### Study text
That leaves enough time to allow the software of the availability
engine 131 to determine how to react to the event of the timeout.
Normally, that involves a reboot; however, the software in the
availability engine 131 can elect not to reboot. When developing or
testing the functions of a new availability engine 131, the cause
of a timeout is more easily determined if the availability engine
131 doesn't reboot. Also, before rebooting, the software has the
opportunity to log additional information about the state of the
availability engine. This is important for effective diagnostic
analysis. When the hardware-based timer sets off, that triggers an
immediate reboot of the availability engine. If this is the case,
the software has no control and has no opportunity to log any
additional diagnostic information.
[0037] The disadvantage of the software-based timer is that if a
problem occurs while interrupts are disabled, the software-based
timer won't set off. That includes any problem that occurs inside
of an interrupted service routine. The hardware-based timer is
always functional. The two timers are set up such that the more
useful software-based timer will be triggered first, but the
hardware-based timer will set off if the software-based timer fails
to do so. If the software-based timer does set off, the
hardware-based timer is then disabled to prevent it from also
setting off.
[0038] The availability engines 131 implement an in-band FCs
"heartbeat" handshake between the availability engines 131 in the
availability engine cluster. If an availability engine 131 goes
offline, the other availability engines 131 are notified through
the FCs about this event. However, it is possible for FCs to
misbehave. There are also certain types of hardware failures that
have been known to result in a port appearing to be reachable, when
in fact it is not. The purpose of the heartbeat is to detect and
deal with problems of this sort.
[0039] In addition to the FC heartbeat, availability engines 131
also implement a second heartbeat, the Ethernet-based heartbeat.
The use of the Ethernet heartbeat is optional and is generally
reserved for the cases when the availability engine cluster is
spread over two or more sites or separated by a significant
distance. In such cases, FC communications between sites are often
routed through a single high-speed "pipe". But a single failure can
break this pipe, resulting in the isolation of the sites.
######
### Data excerpts
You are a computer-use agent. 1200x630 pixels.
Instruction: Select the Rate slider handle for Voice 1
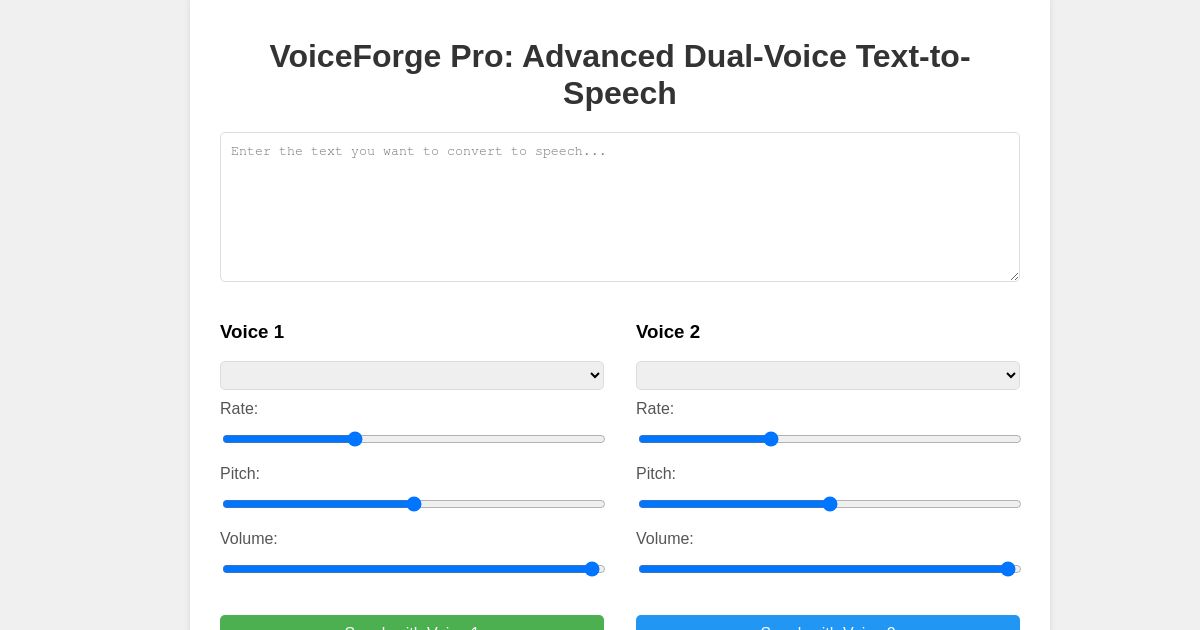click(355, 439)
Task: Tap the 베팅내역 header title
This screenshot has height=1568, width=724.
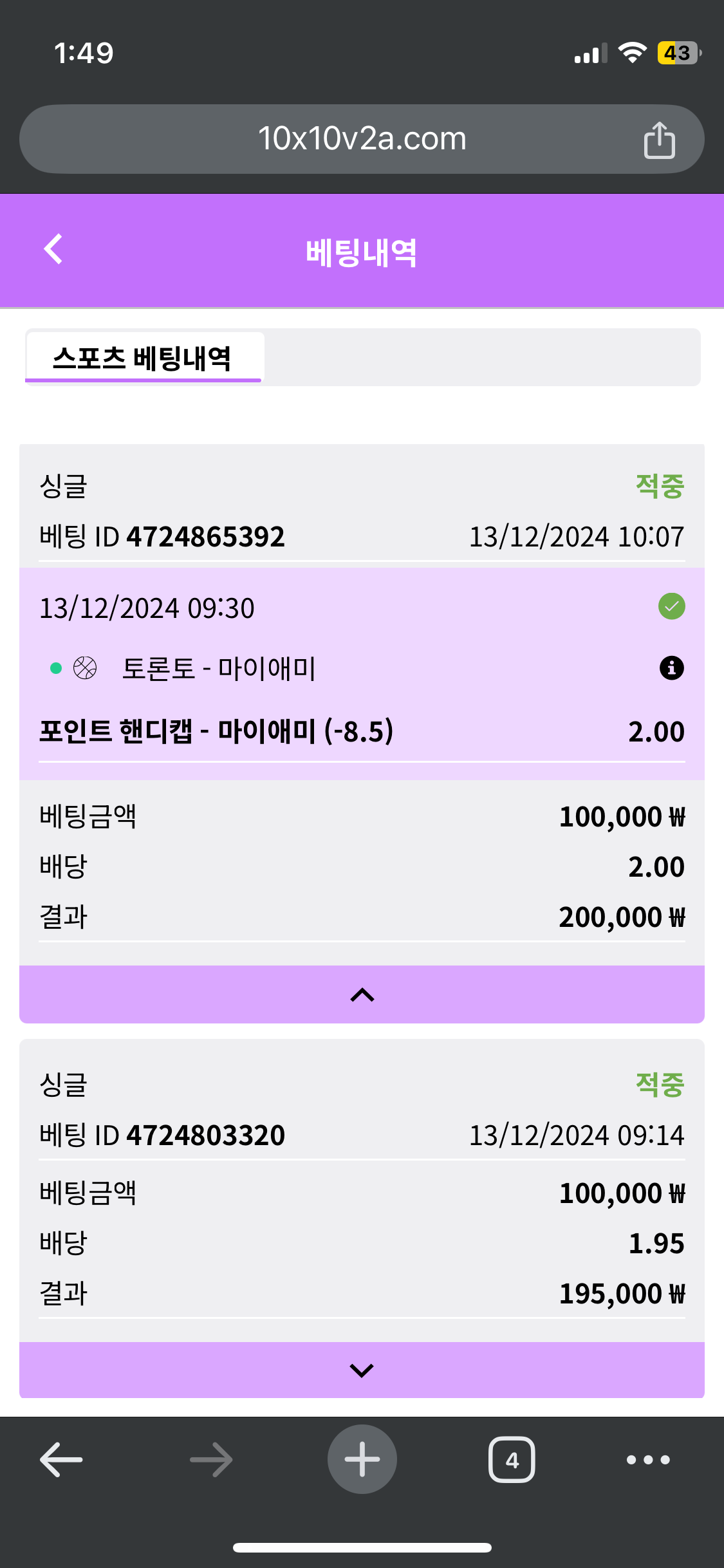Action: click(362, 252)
######
### Data excerpts
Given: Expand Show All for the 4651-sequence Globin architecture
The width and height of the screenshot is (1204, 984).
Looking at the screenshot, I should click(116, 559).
######
### Data excerpts
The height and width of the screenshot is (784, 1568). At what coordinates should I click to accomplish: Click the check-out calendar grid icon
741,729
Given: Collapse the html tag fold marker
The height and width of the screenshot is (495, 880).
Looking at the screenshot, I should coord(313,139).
######
Tasks to perform:
1) Reproduce the availability engine passage word for word from "The use of the" to "of the sites.".
2) Please extend the availability engine passage, picking up right after its last sentence.
Nothing here depends on the rows.

Outputs for the tasks:
1)
The use of the Ethernet heartbeat is optional and is generally
reserved for the cases when the availability engine cluster is
spread over two or more sites or separated by a significant
distance. In such cases, FC communications between sites are often
routed through a single high-speed "pipe". But a single failure can
break this pipe, resulting in the isolation of the sites.

2)
[0040] It is a very serious matter if two remote sites, each
containing one or more availability engines 131 of the same
availability engine cluster, become isolated. The availability
engines 131 at each site continue to operate the mirrored LUs
independently by using only the mirror member(s) located at its own
site. When the isolation is corrected and the sites are rejoined,
it is not possible to correctly re-synchronize the mirrored LUs.
That leads to data corruption. This data corruption can be avoided
by having the isolated sites to cease operation until they are
rejoined or given instructions by the administrator.
[0041] When developing and testing the functions of a new
availability engine 131, the self-recovery reboot function is
typically turned off. This is because analyzing the problem is more
important than recovering from the problem. In the end-user
environment, this is not the case. However, gathering as much
information as possible about the problem is still important.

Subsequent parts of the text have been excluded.